Este breve artigo esclarece, de forma acessível e objetiva, como funciona o adiantamento de legítima, a colação e a parte disponível, e quais são os riscos legais para quem omite doações recebidas.

1. Doação de pai para filho: a regra jurídica que poucos conhecem

O Código Civil estabelece que toda doação realizada por ascendente a descendente é presumida como adiantamento de legítima, salvo se o doador expressamente declarar o contrário. Aqui já é o ponto mais importante, julgo eu, que se possa tratar neste assunto.

Digo, em termos práticos, que aquilo que se ajusta em vida, em se tratando de herança, deve ser exposto em papel, firmado doação formalmente posta e, claro, comunicado aos demais futuro herdeiros.

MATERIAL FORNECIDO

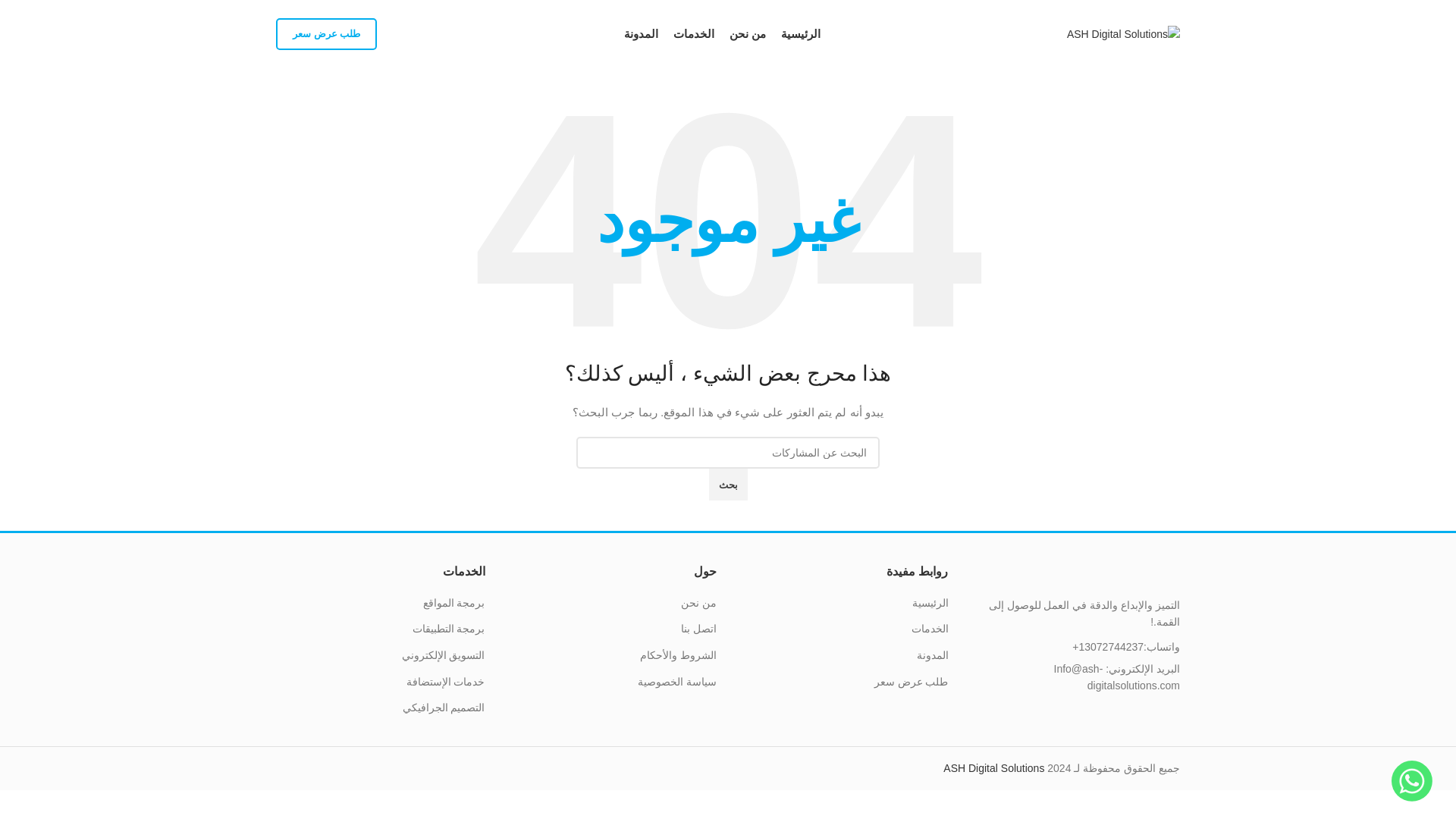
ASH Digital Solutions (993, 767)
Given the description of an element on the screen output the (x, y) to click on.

EXERCÍCIO ESCRITO
Reproduza palavra por palavra, do início ao fim, o texto sobre doação de pai para filho.

RESPOSTA DO EXERCÍCIO
Este breve artigo esclarece, de forma acessível e objetiva, como funciona o adiantamento de legítima, a colação e a parte disponível, e quais são os riscos legais para quem omite doações recebidas.

1. Doação de pai para filho: a regra jurídica que poucos conhecem

O Código Civil estabelece que toda doação realizada por ascendente a descendente é presumida como adiantamento de legítima, salvo se o doador expressamente declarar o contrário. Aqui já é o ponto mais importante, julgo eu, que se possa tratar neste assunto.

Digo, em termos práticos, que aquilo que se ajusta em vida, em se tratando de herança, deve ser exposto em papel, firmado doação formalmente posta e, claro, comunicado aos demais futuro herdeiros.